» **What is being asked**:
Your answer must be every line below, repeated exactly.

» **Materials provided**:
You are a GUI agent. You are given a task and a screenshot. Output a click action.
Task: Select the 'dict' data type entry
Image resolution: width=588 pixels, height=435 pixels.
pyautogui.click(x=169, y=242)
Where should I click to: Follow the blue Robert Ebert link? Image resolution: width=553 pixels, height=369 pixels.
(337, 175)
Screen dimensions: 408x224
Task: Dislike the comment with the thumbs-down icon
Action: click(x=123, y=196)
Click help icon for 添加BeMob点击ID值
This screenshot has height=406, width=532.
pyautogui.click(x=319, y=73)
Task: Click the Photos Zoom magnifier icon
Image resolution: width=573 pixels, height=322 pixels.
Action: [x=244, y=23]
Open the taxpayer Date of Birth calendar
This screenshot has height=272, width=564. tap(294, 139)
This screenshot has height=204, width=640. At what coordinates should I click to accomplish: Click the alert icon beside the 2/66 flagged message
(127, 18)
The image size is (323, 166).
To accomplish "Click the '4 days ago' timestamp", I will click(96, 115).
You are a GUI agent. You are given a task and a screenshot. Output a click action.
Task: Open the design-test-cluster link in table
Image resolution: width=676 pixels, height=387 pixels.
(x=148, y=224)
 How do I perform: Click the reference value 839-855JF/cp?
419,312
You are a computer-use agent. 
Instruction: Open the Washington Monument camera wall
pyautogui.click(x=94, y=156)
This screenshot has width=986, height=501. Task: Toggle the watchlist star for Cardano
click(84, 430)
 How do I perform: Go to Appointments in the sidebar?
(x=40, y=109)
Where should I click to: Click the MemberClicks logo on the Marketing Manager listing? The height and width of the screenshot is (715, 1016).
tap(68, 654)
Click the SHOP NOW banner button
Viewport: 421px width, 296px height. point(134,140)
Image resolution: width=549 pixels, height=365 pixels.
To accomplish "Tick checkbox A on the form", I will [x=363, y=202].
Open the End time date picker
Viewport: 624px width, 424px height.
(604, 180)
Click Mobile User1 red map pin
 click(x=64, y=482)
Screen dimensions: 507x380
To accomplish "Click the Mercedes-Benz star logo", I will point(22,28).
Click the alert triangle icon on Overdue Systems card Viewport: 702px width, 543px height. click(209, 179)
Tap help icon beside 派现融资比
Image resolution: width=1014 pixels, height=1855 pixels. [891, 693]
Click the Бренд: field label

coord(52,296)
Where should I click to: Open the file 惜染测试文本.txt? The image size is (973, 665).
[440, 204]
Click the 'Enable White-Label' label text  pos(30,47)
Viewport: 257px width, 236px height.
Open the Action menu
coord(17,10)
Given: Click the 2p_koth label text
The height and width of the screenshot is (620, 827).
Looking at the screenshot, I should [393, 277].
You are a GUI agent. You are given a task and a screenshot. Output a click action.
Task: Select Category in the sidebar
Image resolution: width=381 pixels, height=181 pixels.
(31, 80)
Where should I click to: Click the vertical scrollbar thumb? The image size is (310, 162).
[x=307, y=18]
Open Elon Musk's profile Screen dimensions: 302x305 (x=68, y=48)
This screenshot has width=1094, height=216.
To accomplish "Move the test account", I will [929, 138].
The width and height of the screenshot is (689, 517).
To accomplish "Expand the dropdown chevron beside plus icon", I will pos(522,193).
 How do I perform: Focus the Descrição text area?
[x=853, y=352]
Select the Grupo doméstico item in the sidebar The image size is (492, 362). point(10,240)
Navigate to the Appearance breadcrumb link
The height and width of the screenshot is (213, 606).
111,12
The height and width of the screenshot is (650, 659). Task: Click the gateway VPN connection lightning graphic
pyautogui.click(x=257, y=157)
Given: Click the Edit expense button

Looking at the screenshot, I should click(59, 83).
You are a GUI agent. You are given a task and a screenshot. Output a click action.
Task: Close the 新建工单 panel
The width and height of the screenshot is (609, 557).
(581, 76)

» **Completed exercise**:
You are a GUI agent. You are given a task and a screenshot. Output a click action.
Task: Select the 'dict' data type entry
Image resolution: width=588 pixels, height=435 pixels.
pyautogui.click(x=169, y=242)
Where should I click to: Follow the blue Robert Ebert link? Image resolution: width=553 pixels, height=369 pixels.
(337, 175)
Screen dimensions: 408x224
Task: Dislike the comment with the thumbs-down icon
Action: click(x=123, y=196)
Click help icon for 添加BeMob点击ID值
This screenshot has height=406, width=532.
pyautogui.click(x=319, y=73)
Task: Click the Photos Zoom magnifier icon
Image resolution: width=573 pixels, height=322 pixels.
Action: [x=244, y=23]
Open the taxpayer Date of Birth calendar
This screenshot has height=272, width=564. tap(294, 139)
This screenshot has height=204, width=640. At what coordinates should I click to accomplish: Click the alert icon beside the 2/66 flagged message
(127, 18)
The image size is (323, 166).
To accomplish "Click the '4 days ago' timestamp", I will click(96, 115).
You are a GUI agent. You are given a task and a screenshot. Output a click action.
Task: Open the design-test-cluster link in table
Image resolution: width=676 pixels, height=387 pixels.
(x=148, y=224)
 How do I perform: Click the reference value 839-855JF/cp?
419,312
You are a computer-use agent. 
Instruction: Open the Washington Monument camera wall
pyautogui.click(x=94, y=156)
This screenshot has width=986, height=501. Task: Toggle the watchlist star for Cardano
click(84, 430)
 How do I perform: Go to Appointments in the sidebar?
(x=40, y=109)
Where should I click to: Click the MemberClicks logo on the Marketing Manager listing? The height and width of the screenshot is (715, 1016).
tap(68, 654)
Click the SHOP NOW banner button
Viewport: 421px width, 296px height. point(134,140)
Image resolution: width=549 pixels, height=365 pixels.
To accomplish "Tick checkbox A on the form", I will [x=363, y=202].
Open the End time date picker
Viewport: 624px width, 424px height.
(604, 180)
Click Mobile User1 red map pin
 click(x=64, y=482)
Screen dimensions: 507x380
To accomplish "Click the Mercedes-Benz star logo", I will point(22,28).
Click the alert triangle icon on Overdue Systems card Viewport: 702px width, 543px height. click(209, 179)
Tap help icon beside 派现融资比
Image resolution: width=1014 pixels, height=1855 pixels. [891, 693]
Click the Бренд: field label

coord(52,296)
Where should I click to: Open the file 惜染测试文本.txt? The image size is (973, 665).
[440, 204]
Click the 'Enable White-Label' label text  pos(30,47)
Viewport: 257px width, 236px height.
Open the Action menu
coord(17,10)
Given: Click the 2p_koth label text
The height and width of the screenshot is (620, 827).
Looking at the screenshot, I should [393, 277].
You are a GUI agent. You are given a task and a screenshot. Output a click action.
Task: Select Category in the sidebar
Image resolution: width=381 pixels, height=181 pixels.
(31, 80)
Where should I click to: Click the vertical scrollbar thumb? The image size is (310, 162).
[x=307, y=18]
Open Elon Musk's profile Screen dimensions: 302x305 (x=68, y=48)
This screenshot has width=1094, height=216.
To accomplish "Move the test account", I will [929, 138].
The width and height of the screenshot is (689, 517).
To accomplish "Expand the dropdown chevron beside plus icon", I will pos(522,193).
 How do I perform: Focus the Descrição text area?
[x=853, y=352]
Select the Grupo doméstico item in the sidebar The image size is (492, 362). point(10,240)
Navigate to the Appearance breadcrumb link
The height and width of the screenshot is (213, 606).
111,12
The height and width of the screenshot is (650, 659). Task: Click the gateway VPN connection lightning graphic
pyautogui.click(x=257, y=157)
Given: Click the Edit expense button

Looking at the screenshot, I should click(59, 83).
You are a GUI agent. You are given a task and a screenshot. Output a click action.
Task: Close the 新建工单 panel
The width and height of the screenshot is (609, 557).
(581, 76)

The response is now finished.